As such, Mr. Obama played chicken with the Court, throwing his steering wheel out the window at the podium as the opposing Parties headed for the collision. The coverages of millions of Americans who signed-up on healthcare.gov were in peril, as a sophistic ruling that ignored the obvious intent of the statute could have thrown those coverages into disarray.
Would that be such a bad thing? As columnist/Nobel economist Paul Krugman opined earlier this week, the ACA has performed exactly as advertised and intended, despite resolute, rearguard red-state opposition. Using as a benchmark the RomneyCare Massachusetts plan's decade-long experience that has reduced its uninsured rate to about 5% of that state's population, ObamaCare has dropped the uninsured rate from 17% to 10%, and to 7.5% in (mostly blue) states that have concurrently expanded Medicaid coverage. It's estimated that about half of the remainder are undocumented, and thus ineligible under the ACA.
Dr. Krugman concludes: "(N)otice that this been achieved while the deficit has been shrinking and we've been having the best job growth since the 1990s. Folks, this program works; not perfectly, but every single claim by its opponents ? it won't reduce the number of uninsured, it will cause soaring rates, it will explode the deficit, it will kill jobs ? has been proved false."
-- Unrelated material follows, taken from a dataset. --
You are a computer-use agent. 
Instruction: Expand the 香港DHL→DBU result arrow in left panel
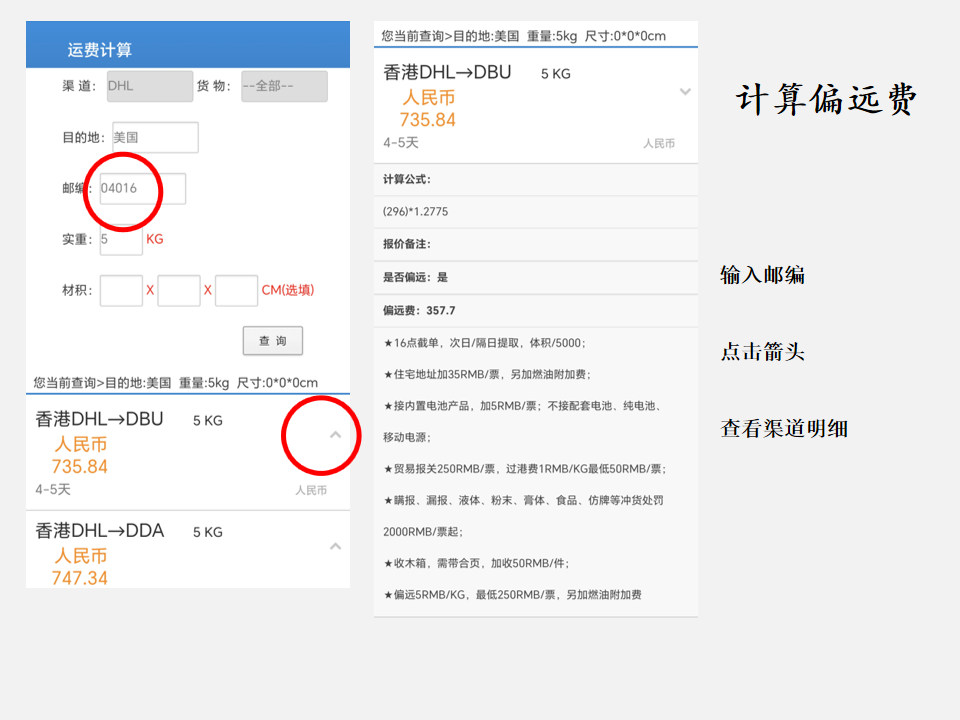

Now frankly, I don't think the opponents ever really believed in those arguments ? they were make-weights for the real concern: that ObamaCare must be stopped because it will work pretty well, and people are going to like it (just like they do for Medicare and other organized approaches in every other First World country).
So, yes it would've been so bad. I don't have poignant stories about life-saving interventions, but they're out there, aplenty, and more like them were put at risk in this case.
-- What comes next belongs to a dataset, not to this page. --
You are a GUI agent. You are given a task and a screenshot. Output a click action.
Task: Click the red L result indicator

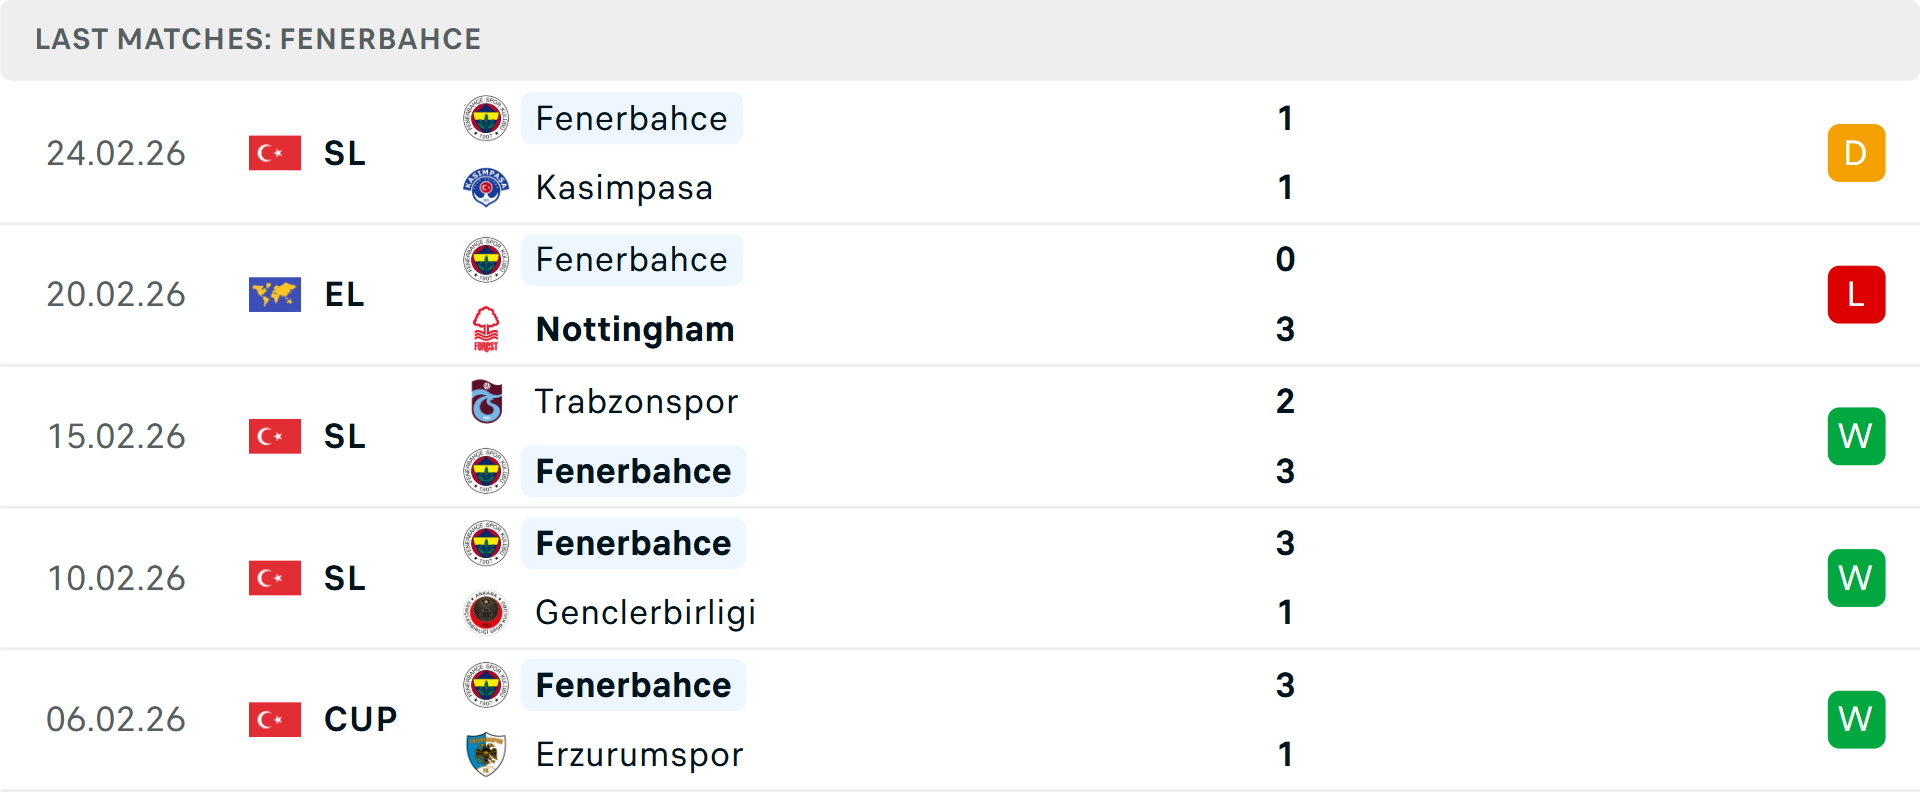tap(1856, 294)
What the Court majority concluded, per its case syllabus is that, if petitioners' argument succeeded, "(t)he combination of no tax credits and an ineffective coverage requirement could well push a State's individual insurance market into a death spiral. It is implausible that Congress meant the Act to operate in this manner. Congress made the guaranteed issue and community rating requirements applicable in every State in the Nation, but those requirements only work when combined with the coverage requirement and tax credits. It thus stands to reason that Congress meant for those provisions to apply in every State as well."
That's courtspeak for the fact that when you consider the Act as a whole, this was an unfortunate grammatical omission, common in the law and easily resolved (ahem, fair warning: commenters who disagree had better be Boy Howdy sure They get Their grammar right ;-) ).
As the Court sometimes does when it agrees to hear a case 'improvidently,' Mr. Justice Roberts for the majority did attempt a face-saving gesture by characterizing the petitioners' pettifoggery as a strong plain-meaning argument. Except it never was. Advocates must always guard against over-believing in their own considerable facility to pass-off semantic sow's ears as formal wear. This argument was always over-technical and plainly at-odds with the statute's purpose, as well as just plain good sense. The Justices should not have put us all through these months of unnecessary dread, itself born of too many obvious politically doctrinaire rulings.
So, yeah, I AM relieved. The ACA is no panacea, but it is far better, saner and more humane than the previous unmanaged alternative. Now, if only they can get the same-sex marriage case right tomorrow (I'm predicting essentially the same 6-3 margin, with Roberts concurring on a statutory basis, as I'm postulating that he understands the game is over), it'll have been a good session.
It just shouldn't have to be this hard to do the right thing.